* _WHAT IS NEEDED_
Print the data below exactly as it appears.

* _TASK INPUTS_
= = = =

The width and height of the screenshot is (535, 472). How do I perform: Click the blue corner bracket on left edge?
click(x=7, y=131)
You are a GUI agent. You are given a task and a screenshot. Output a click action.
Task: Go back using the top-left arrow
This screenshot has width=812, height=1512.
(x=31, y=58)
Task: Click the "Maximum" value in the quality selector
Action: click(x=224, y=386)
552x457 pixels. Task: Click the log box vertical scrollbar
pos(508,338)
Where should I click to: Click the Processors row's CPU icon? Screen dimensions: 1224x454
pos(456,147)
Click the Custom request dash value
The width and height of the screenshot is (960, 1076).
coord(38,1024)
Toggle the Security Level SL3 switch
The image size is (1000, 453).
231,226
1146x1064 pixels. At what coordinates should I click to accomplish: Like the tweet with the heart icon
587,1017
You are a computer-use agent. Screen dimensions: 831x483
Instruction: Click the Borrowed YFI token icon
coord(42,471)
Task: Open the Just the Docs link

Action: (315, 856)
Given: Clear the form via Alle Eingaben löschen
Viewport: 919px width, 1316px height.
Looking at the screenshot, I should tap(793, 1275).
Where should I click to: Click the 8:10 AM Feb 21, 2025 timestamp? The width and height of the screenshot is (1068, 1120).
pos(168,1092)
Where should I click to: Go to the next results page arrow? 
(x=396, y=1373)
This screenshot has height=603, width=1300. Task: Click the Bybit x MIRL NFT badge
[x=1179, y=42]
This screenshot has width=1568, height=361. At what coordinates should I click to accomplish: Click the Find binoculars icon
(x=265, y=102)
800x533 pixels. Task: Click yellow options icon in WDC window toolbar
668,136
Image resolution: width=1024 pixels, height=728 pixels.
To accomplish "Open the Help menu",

= = = =

* _ANSWER SECTION_
The width and height of the screenshot is (535, 472). How do I perform: Click the blue corner bracket on left edge?
click(x=7, y=131)
You are a GUI agent. You are given a task and a screenshot. Output a click action.
Task: Go back using the top-left arrow
This screenshot has width=812, height=1512.
(x=31, y=58)
Task: Click the "Maximum" value in the quality selector
Action: click(x=224, y=386)
552x457 pixels. Task: Click the log box vertical scrollbar
pos(508,338)
Where should I click to: Click the Processors row's CPU icon? Screen dimensions: 1224x454
pos(456,147)
Click the Custom request dash value
The width and height of the screenshot is (960, 1076).
coord(38,1024)
Toggle the Security Level SL3 switch
The image size is (1000, 453).
231,226
1146x1064 pixels. At what coordinates should I click to accomplish: Like the tweet with the heart icon
587,1017
You are a computer-use agent. Screen dimensions: 831x483
Instruction: Click the Borrowed YFI token icon
coord(42,471)
Task: Open the Just the Docs link

Action: (315, 856)
Given: Clear the form via Alle Eingaben löschen
Viewport: 919px width, 1316px height.
Looking at the screenshot, I should tap(793, 1275).
Where should I click to: Click the 8:10 AM Feb 21, 2025 timestamp? The width and height of the screenshot is (1068, 1120).
pos(168,1092)
Where should I click to: Go to the next results page arrow? 
(x=396, y=1373)
This screenshot has height=603, width=1300. Task: Click the Bybit x MIRL NFT badge
[x=1179, y=42]
This screenshot has width=1568, height=361. At what coordinates should I click to accomplish: Click the Find binoculars icon
(x=265, y=102)
800x533 pixels. Task: Click yellow options icon in WDC window toolbar
668,136
Image resolution: width=1024 pixels, height=728 pixels.
To accomplish "Open the Help menu",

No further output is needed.